→ **Exercise requirements**:
In the data below, find every line with the word "files" and copy it.

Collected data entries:
== Segment start ==
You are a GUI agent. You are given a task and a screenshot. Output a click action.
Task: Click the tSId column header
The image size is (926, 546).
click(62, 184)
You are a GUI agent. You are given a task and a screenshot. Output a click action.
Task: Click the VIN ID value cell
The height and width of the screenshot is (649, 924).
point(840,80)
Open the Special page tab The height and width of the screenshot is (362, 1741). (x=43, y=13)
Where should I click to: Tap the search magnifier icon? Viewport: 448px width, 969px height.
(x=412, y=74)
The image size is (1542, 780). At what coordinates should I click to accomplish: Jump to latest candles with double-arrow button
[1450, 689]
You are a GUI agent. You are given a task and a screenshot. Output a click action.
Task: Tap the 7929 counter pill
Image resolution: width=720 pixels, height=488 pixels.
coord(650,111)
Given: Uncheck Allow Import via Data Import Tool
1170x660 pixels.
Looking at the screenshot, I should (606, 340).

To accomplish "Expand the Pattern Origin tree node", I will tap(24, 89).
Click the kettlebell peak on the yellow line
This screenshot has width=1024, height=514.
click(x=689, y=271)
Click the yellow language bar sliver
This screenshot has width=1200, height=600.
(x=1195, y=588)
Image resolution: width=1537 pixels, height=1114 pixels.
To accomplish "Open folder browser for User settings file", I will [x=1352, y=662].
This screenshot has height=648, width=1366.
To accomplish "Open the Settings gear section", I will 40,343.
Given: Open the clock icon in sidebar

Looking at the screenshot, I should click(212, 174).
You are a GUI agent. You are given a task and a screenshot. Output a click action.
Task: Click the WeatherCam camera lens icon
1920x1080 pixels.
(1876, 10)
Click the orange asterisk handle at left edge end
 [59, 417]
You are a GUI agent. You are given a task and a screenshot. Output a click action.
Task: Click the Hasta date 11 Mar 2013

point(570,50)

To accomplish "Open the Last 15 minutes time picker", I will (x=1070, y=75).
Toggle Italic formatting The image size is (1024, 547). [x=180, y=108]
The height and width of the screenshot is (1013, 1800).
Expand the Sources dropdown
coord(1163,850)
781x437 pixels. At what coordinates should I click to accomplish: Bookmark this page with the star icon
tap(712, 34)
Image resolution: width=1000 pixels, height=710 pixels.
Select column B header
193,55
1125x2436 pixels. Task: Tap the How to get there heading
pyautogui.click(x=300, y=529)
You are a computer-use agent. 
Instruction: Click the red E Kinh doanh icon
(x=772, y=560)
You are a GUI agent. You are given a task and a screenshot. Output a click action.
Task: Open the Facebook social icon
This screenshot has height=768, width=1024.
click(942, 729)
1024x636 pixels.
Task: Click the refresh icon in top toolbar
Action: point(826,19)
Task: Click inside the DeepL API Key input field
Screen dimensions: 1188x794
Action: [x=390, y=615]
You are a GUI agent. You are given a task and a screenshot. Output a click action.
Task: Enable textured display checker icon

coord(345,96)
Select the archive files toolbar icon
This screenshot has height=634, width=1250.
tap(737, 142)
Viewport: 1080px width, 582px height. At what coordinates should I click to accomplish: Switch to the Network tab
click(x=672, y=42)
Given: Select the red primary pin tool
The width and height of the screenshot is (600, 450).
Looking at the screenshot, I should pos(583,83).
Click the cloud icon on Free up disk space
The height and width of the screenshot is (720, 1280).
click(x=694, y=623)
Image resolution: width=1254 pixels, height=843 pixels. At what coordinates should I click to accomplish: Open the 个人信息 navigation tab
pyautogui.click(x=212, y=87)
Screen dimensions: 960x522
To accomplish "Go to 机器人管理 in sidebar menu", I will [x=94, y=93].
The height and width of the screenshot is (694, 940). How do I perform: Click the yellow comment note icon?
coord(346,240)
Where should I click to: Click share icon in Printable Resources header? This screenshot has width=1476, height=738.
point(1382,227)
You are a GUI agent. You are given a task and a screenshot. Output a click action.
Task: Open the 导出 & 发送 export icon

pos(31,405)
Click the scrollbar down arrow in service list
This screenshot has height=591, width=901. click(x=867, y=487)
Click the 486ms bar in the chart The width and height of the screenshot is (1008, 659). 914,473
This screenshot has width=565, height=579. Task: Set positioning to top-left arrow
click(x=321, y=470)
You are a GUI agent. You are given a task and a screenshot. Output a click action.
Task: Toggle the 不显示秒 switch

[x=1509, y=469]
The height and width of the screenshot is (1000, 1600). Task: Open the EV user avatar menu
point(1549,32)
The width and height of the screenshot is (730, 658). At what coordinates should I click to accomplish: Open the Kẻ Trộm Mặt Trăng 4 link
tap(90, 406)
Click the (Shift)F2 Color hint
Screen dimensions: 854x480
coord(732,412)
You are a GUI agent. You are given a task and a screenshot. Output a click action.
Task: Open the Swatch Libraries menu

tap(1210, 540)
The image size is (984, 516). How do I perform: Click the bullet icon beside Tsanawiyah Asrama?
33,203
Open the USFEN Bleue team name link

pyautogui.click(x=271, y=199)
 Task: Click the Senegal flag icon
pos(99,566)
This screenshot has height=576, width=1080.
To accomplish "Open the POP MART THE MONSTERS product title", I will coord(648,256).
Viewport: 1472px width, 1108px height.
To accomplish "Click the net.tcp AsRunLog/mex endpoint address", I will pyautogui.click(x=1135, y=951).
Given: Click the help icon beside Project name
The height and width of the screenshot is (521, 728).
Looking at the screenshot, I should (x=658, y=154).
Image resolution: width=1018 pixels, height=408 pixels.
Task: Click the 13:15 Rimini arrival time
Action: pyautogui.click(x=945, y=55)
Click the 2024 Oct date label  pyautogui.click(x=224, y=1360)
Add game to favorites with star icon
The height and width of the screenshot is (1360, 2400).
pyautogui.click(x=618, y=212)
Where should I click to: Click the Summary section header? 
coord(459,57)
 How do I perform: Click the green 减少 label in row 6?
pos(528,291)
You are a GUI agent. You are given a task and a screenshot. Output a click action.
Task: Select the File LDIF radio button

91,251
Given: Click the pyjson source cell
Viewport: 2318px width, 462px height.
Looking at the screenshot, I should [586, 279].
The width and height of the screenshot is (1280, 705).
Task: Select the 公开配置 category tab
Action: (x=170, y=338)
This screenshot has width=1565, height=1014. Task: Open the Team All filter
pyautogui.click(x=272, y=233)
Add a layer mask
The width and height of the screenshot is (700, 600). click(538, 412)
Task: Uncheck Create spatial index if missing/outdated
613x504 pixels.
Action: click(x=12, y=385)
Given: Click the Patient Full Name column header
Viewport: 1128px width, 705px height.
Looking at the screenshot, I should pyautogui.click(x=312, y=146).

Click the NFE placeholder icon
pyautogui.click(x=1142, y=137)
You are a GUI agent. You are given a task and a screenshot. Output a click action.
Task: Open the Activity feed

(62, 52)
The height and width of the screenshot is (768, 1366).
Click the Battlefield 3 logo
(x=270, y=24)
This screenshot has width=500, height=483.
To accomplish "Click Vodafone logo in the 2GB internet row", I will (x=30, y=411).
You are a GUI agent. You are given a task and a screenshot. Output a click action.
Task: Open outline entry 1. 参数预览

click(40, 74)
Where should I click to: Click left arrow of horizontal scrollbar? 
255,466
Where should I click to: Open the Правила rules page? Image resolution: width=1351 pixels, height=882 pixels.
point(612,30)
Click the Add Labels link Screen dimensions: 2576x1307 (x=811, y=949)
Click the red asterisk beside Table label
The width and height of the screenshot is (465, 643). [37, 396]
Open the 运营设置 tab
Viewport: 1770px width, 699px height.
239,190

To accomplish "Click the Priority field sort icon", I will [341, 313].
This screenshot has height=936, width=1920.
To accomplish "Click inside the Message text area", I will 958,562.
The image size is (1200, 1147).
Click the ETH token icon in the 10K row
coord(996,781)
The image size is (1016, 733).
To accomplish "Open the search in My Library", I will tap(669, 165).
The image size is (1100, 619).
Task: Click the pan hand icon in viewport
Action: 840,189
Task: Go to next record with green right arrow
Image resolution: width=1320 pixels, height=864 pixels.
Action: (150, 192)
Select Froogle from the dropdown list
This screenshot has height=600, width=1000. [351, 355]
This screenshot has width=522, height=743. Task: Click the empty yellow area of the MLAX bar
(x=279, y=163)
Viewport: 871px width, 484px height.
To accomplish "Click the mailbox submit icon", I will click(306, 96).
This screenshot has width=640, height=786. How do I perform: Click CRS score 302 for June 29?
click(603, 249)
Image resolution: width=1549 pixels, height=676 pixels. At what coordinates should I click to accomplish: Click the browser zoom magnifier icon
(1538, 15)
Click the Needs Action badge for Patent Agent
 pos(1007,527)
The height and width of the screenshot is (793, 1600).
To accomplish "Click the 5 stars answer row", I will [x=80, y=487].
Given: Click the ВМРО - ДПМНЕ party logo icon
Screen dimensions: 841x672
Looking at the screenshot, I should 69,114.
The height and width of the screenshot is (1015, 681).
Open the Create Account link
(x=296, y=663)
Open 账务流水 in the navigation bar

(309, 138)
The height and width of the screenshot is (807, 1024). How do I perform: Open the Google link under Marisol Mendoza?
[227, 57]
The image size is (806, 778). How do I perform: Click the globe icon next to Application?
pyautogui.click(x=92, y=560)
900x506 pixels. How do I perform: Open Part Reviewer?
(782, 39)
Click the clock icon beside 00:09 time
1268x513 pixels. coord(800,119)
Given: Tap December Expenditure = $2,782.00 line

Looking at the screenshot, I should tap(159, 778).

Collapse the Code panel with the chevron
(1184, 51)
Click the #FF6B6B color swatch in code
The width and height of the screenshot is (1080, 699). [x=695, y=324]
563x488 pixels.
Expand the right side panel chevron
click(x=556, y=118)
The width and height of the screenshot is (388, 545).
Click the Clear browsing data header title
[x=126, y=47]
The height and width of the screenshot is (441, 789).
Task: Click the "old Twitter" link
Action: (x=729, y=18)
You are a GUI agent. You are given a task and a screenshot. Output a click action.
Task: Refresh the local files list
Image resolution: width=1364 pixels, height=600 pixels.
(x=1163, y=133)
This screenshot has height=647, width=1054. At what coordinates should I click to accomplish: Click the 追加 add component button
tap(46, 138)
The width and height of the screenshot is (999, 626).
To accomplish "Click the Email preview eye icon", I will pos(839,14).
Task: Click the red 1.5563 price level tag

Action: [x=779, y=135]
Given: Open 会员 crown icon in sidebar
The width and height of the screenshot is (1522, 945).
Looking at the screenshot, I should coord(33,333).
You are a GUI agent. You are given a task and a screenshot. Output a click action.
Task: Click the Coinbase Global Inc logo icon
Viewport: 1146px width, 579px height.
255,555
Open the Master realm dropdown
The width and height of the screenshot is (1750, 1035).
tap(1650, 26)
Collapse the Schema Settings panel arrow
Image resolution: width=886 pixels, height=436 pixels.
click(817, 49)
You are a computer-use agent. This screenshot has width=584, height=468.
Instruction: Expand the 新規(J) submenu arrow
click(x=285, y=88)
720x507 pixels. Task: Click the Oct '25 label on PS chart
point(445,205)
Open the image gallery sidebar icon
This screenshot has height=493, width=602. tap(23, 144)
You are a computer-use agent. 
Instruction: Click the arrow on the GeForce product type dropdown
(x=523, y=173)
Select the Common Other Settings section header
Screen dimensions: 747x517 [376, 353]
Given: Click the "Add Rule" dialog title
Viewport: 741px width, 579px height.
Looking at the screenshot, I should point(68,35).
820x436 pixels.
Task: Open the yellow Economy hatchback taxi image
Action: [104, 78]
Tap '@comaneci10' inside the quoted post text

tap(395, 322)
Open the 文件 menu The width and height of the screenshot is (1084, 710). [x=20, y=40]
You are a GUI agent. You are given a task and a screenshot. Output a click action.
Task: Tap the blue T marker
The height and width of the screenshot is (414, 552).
== Segment end ==
→ **Answer to the problem**:
Select the archive files toolbar icon
Task: Refresh the local files list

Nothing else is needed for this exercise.